Instructions for the task: Take the data that follows and retype it word for word.

(Pixel coordinate grounding data)

════════════════════

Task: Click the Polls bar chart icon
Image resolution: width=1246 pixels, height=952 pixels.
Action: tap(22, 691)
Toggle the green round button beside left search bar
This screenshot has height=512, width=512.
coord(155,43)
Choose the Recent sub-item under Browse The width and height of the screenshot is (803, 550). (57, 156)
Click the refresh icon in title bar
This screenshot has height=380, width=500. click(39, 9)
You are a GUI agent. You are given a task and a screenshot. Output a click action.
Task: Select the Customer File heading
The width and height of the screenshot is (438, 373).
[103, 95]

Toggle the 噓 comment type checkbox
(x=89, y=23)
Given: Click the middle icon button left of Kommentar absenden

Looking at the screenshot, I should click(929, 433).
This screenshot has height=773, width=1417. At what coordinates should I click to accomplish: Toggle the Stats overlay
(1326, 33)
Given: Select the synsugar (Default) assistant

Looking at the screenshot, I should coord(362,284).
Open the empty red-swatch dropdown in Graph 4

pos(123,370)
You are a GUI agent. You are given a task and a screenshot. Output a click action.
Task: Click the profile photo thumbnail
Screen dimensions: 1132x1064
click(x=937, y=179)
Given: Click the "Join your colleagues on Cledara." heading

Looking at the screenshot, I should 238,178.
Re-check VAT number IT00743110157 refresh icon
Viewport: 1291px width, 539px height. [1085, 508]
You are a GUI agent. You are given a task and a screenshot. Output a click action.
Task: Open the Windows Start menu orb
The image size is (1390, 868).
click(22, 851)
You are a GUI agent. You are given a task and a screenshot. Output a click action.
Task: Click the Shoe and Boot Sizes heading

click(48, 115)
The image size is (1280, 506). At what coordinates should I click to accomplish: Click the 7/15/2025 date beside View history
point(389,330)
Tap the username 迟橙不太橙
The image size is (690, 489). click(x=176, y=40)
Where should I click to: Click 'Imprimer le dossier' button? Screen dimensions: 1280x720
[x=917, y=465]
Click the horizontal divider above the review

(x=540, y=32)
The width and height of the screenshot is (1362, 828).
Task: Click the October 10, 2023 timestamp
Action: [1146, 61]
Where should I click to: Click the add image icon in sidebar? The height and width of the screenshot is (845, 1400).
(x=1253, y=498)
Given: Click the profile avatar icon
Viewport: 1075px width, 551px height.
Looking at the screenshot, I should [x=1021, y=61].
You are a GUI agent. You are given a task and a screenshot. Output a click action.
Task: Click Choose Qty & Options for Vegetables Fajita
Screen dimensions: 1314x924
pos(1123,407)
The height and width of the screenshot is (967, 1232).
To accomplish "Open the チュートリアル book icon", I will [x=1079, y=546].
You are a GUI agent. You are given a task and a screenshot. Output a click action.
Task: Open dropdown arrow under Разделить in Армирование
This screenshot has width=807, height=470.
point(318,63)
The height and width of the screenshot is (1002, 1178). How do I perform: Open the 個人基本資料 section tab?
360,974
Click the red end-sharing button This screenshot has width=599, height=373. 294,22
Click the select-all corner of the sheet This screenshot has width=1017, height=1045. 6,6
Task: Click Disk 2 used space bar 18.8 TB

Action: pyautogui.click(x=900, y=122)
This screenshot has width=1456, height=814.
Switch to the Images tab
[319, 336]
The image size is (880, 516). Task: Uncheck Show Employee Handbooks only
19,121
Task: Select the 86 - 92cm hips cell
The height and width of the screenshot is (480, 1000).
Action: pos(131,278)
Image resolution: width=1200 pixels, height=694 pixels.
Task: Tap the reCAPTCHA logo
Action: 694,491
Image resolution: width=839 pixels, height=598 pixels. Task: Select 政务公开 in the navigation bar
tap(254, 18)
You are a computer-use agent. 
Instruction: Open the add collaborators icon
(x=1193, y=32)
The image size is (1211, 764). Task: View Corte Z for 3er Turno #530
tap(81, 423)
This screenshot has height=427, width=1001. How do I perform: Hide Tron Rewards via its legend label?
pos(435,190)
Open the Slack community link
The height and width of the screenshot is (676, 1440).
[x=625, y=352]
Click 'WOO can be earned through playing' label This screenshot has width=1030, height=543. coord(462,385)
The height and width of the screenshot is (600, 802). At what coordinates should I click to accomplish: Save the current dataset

════════════════════

Task solution:
Task: Click the Polls bar chart icon
Image resolution: width=1246 pixels, height=952 pixels.
Action: tap(22, 691)
Toggle the green round button beside left search bar
This screenshot has height=512, width=512.
coord(155,43)
Choose the Recent sub-item under Browse The width and height of the screenshot is (803, 550). (57, 156)
Click the refresh icon in title bar
This screenshot has height=380, width=500. click(39, 9)
You are a GUI agent. You are given a task and a screenshot. Output a click action.
Task: Select the Customer File heading
The width and height of the screenshot is (438, 373).
[103, 95]

Toggle the 噓 comment type checkbox
(x=89, y=23)
Given: Click the middle icon button left of Kommentar absenden

Looking at the screenshot, I should click(929, 433).
This screenshot has height=773, width=1417. At what coordinates should I click to accomplish: Toggle the Stats overlay
(1326, 33)
Given: Select the synsugar (Default) assistant

Looking at the screenshot, I should coord(362,284).
Open the empty red-swatch dropdown in Graph 4

pos(123,370)
You are a GUI agent. You are given a task and a screenshot. Output a click action.
Task: Click the profile photo thumbnail
Screen dimensions: 1132x1064
click(x=937, y=179)
Given: Click the "Join your colleagues on Cledara." heading

Looking at the screenshot, I should 238,178.
Re-check VAT number IT00743110157 refresh icon
Viewport: 1291px width, 539px height. [1085, 508]
You are a GUI agent. You are given a task and a screenshot. Output a click action.
Task: Open the Windows Start menu orb
The image size is (1390, 868).
click(22, 851)
You are a GUI agent. You are given a task and a screenshot. Output a click action.
Task: Click the Shoe and Boot Sizes heading

click(48, 115)
The image size is (1280, 506). At what coordinates should I click to accomplish: Click the 7/15/2025 date beside View history
point(389,330)
Tap the username 迟橙不太橙
The image size is (690, 489). click(x=176, y=40)
Where should I click to: Click 'Imprimer le dossier' button? Screen dimensions: 1280x720
[x=917, y=465]
Click the horizontal divider above the review

(x=540, y=32)
The width and height of the screenshot is (1362, 828).
Task: Click the October 10, 2023 timestamp
Action: [1146, 61]
Where should I click to: Click the add image icon in sidebar? The height and width of the screenshot is (845, 1400).
(x=1253, y=498)
Given: Click the profile avatar icon
Viewport: 1075px width, 551px height.
Looking at the screenshot, I should [x=1021, y=61].
You are a GUI agent. You are given a task and a screenshot. Output a click action.
Task: Click Choose Qty & Options for Vegetables Fajita
Screen dimensions: 1314x924
pos(1123,407)
The height and width of the screenshot is (967, 1232).
To accomplish "Open the チュートリアル book icon", I will [x=1079, y=546].
You are a GUI agent. You are given a task and a screenshot. Output a click action.
Task: Open dropdown arrow under Разделить in Армирование
This screenshot has width=807, height=470.
point(318,63)
The height and width of the screenshot is (1002, 1178). How do I perform: Open the 個人基本資料 section tab?
360,974
Click the red end-sharing button This screenshot has width=599, height=373. 294,22
Click the select-all corner of the sheet This screenshot has width=1017, height=1045. 6,6
Task: Click Disk 2 used space bar 18.8 TB

Action: pyautogui.click(x=900, y=122)
This screenshot has width=1456, height=814.
Switch to the Images tab
[319, 336]
The image size is (880, 516). Task: Uncheck Show Employee Handbooks only
19,121
Task: Select the 86 - 92cm hips cell
The height and width of the screenshot is (480, 1000).
Action: pos(131,278)
Image resolution: width=1200 pixels, height=694 pixels.
Task: Tap the reCAPTCHA logo
Action: 694,491
Image resolution: width=839 pixels, height=598 pixels. Task: Select 政务公开 in the navigation bar
tap(254, 18)
You are a computer-use agent. 
Instruction: Open the add collaborators icon
(x=1193, y=32)
The image size is (1211, 764). Task: View Corte Z for 3er Turno #530
tap(81, 423)
This screenshot has height=427, width=1001. How do I perform: Hide Tron Rewards via its legend label?
pos(435,190)
Open the Slack community link
The height and width of the screenshot is (676, 1440).
[x=625, y=352]
Click 'WOO can be earned through playing' label This screenshot has width=1030, height=543. coord(462,385)
The height and width of the screenshot is (600, 802). At what coordinates should I click to accomplish: Save the current dataset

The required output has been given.